## [WHAT YOU ARE ASKED TO DO]
Repeat only the stretch of lines below that runs from the line with "The height and width of the screenshot is (756, 1568)." through the line with "The width and height of the screenshot is (744, 876).", unaltered.

###

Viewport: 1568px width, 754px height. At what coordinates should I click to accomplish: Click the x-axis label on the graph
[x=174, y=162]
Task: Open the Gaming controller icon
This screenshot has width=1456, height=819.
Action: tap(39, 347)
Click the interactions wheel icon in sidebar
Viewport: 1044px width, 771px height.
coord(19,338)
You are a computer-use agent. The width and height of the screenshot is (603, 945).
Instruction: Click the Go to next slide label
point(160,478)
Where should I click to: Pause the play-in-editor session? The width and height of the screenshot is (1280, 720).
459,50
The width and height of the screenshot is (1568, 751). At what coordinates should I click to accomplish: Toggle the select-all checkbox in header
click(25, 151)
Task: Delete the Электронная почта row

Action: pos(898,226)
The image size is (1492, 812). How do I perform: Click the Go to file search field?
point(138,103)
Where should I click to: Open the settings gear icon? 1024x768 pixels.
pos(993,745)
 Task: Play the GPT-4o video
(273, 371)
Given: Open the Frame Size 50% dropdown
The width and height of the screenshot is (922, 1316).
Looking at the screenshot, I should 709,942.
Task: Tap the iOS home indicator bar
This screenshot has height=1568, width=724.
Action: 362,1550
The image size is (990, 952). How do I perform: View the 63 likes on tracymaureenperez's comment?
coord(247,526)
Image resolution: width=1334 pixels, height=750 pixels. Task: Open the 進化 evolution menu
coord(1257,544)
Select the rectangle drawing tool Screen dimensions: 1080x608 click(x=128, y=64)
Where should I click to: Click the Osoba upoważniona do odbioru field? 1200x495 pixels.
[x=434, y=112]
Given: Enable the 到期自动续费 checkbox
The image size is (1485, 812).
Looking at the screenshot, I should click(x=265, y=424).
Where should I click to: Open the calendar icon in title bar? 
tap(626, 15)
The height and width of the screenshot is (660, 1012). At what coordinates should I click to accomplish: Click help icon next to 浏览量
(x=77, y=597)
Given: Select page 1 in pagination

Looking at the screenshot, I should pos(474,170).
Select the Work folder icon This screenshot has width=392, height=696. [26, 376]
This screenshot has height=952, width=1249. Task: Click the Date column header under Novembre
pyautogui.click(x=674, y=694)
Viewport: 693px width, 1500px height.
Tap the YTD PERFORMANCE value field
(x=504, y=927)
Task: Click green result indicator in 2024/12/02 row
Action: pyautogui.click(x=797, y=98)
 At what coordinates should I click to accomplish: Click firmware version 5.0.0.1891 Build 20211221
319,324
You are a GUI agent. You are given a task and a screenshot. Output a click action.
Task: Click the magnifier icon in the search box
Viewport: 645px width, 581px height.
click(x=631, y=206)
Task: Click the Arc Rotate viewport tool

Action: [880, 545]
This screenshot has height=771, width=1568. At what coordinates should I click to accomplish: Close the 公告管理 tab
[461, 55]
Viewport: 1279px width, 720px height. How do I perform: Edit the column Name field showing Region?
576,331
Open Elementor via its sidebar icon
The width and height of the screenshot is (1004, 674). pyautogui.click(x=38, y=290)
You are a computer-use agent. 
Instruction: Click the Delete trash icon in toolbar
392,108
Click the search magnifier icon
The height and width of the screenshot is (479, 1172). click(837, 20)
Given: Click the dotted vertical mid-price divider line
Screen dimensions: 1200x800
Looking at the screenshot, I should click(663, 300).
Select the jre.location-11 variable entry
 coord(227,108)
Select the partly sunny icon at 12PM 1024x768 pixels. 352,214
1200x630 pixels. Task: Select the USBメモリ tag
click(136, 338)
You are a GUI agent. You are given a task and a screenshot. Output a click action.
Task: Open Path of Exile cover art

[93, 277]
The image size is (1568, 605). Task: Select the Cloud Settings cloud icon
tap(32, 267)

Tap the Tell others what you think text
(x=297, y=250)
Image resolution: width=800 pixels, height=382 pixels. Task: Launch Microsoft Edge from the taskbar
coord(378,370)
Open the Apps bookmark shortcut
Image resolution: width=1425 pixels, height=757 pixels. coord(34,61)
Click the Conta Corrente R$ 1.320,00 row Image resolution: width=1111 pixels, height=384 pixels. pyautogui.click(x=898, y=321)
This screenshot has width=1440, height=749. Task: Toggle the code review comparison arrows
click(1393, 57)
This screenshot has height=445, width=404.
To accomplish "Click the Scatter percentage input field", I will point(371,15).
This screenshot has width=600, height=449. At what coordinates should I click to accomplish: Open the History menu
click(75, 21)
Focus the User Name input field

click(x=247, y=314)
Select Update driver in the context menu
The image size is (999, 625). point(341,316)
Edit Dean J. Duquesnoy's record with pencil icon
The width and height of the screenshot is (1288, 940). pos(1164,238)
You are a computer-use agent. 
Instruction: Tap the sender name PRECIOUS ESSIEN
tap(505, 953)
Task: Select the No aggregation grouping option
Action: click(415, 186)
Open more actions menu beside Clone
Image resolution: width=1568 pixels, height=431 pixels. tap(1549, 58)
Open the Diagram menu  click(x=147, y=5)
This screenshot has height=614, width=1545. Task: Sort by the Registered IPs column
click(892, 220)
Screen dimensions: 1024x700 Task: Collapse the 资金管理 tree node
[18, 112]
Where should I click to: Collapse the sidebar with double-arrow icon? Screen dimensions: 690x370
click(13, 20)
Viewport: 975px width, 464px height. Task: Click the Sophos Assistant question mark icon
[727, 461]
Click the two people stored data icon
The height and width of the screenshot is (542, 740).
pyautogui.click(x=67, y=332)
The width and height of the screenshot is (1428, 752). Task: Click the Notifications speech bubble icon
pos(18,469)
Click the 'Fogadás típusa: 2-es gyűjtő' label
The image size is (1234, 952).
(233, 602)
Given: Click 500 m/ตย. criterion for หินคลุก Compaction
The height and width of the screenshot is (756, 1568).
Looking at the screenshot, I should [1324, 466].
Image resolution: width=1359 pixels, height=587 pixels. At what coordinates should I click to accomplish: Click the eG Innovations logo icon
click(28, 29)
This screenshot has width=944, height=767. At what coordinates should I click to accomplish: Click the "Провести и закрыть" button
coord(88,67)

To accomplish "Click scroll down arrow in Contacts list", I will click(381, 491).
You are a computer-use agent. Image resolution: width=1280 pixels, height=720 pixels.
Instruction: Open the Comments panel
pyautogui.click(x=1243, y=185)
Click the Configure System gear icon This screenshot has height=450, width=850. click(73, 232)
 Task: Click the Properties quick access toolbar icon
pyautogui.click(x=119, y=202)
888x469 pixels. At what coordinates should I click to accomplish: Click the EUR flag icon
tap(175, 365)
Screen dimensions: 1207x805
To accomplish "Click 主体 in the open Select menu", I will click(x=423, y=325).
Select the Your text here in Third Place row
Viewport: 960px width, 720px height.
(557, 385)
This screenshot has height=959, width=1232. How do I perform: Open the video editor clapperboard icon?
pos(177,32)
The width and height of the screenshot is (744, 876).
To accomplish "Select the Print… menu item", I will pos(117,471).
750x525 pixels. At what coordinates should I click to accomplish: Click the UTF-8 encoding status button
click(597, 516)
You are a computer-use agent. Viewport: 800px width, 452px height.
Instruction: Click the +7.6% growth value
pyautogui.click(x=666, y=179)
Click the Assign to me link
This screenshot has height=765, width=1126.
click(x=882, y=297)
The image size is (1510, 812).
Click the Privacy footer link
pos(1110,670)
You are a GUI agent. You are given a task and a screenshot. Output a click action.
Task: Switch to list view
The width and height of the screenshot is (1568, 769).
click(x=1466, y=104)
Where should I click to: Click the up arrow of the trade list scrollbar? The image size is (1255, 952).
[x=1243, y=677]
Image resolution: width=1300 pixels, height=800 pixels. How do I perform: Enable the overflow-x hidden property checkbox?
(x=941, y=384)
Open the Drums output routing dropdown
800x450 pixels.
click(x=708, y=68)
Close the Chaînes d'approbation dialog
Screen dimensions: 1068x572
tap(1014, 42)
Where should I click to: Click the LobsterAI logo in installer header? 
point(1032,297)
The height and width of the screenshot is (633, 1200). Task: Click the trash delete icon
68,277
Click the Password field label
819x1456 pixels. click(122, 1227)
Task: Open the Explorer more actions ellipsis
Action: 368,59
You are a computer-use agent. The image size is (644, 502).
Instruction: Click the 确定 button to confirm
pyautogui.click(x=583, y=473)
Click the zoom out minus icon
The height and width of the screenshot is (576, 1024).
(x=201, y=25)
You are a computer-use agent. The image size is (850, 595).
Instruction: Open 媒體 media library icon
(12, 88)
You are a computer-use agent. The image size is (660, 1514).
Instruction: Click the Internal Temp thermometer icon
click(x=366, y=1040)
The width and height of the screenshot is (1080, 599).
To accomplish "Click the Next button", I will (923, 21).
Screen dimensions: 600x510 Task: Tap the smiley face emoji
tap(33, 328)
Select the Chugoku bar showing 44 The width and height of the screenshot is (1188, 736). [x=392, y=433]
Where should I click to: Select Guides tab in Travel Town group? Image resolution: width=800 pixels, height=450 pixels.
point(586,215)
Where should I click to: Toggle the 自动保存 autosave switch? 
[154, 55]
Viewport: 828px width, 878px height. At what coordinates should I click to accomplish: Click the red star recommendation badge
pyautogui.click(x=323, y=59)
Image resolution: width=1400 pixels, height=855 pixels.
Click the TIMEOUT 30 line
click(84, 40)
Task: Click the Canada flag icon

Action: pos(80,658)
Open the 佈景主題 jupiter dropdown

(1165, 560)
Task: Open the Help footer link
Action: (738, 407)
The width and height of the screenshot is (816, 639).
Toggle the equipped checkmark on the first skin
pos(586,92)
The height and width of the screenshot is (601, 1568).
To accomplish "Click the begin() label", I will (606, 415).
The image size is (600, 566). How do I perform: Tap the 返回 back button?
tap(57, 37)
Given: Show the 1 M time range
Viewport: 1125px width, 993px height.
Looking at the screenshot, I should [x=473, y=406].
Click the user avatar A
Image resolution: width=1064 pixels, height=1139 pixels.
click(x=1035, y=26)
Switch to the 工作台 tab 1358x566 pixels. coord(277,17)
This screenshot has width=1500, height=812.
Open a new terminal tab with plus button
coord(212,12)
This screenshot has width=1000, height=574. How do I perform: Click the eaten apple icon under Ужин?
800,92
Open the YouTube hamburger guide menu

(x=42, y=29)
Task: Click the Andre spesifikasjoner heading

###

## [TASK OUTPUT]
The height and width of the screenshot is (756, 1568).
Looking at the screenshot, I should [1324, 466].
Image resolution: width=1359 pixels, height=587 pixels. At what coordinates should I click to accomplish: Click the eG Innovations logo icon
click(28, 29)
This screenshot has width=944, height=767. At what coordinates should I click to accomplish: Click the "Провести и закрыть" button
coord(88,67)

To accomplish "Click scroll down arrow in Contacts list", I will click(381, 491).
You are a computer-use agent. Image resolution: width=1280 pixels, height=720 pixels.
Instruction: Open the Comments panel
pyautogui.click(x=1243, y=185)
Click the Configure System gear icon This screenshot has height=450, width=850. click(73, 232)
 Task: Click the Properties quick access toolbar icon
pyautogui.click(x=119, y=202)
888x469 pixels. At what coordinates should I click to accomplish: Click the EUR flag icon
tap(175, 365)
Screen dimensions: 1207x805
To accomplish "Click 主体 in the open Select menu", I will click(x=423, y=325).
Select the Your text here in Third Place row
Viewport: 960px width, 720px height.
(557, 385)
This screenshot has height=959, width=1232. How do I perform: Open the video editor clapperboard icon?
pos(177,32)
The width and height of the screenshot is (744, 876).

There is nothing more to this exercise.